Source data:
◆ ◆ ◆
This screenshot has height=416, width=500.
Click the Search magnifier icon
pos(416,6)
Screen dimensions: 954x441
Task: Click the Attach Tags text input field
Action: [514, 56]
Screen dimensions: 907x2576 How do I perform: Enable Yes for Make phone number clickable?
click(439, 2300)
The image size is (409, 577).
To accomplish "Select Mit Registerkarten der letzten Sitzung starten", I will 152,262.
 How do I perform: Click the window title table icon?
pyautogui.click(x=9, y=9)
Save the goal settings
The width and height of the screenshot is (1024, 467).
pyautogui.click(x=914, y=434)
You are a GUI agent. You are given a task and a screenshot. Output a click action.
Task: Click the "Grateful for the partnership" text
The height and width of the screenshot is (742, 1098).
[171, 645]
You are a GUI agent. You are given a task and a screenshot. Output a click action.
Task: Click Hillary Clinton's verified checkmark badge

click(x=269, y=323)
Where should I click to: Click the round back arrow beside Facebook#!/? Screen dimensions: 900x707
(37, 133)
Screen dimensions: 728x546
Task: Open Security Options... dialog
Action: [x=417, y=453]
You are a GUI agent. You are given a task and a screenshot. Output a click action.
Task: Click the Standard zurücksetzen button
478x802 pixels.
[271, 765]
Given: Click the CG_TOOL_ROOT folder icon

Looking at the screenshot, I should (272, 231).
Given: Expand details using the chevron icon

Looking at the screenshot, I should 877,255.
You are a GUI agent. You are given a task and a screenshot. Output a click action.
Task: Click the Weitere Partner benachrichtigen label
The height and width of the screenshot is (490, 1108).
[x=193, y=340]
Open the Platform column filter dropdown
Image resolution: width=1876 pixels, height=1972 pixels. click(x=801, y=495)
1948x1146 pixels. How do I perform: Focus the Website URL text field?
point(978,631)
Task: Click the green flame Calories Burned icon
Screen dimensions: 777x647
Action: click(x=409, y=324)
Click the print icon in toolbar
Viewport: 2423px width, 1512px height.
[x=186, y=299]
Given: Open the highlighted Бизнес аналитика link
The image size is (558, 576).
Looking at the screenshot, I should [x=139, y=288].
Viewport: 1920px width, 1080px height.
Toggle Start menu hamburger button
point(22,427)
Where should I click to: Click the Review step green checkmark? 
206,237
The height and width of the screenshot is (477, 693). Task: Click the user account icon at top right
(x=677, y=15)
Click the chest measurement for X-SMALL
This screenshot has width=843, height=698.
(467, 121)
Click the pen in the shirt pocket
◆ ◆ ◆
# [Task details]
Copy each line, exactly, that falls between the line containing "This screenshot has width=843, height=698." and the end of the entries, both included.

# [Written solution]
This screenshot has width=843, height=698.
(467, 121)
Click the pen in the shirt pocket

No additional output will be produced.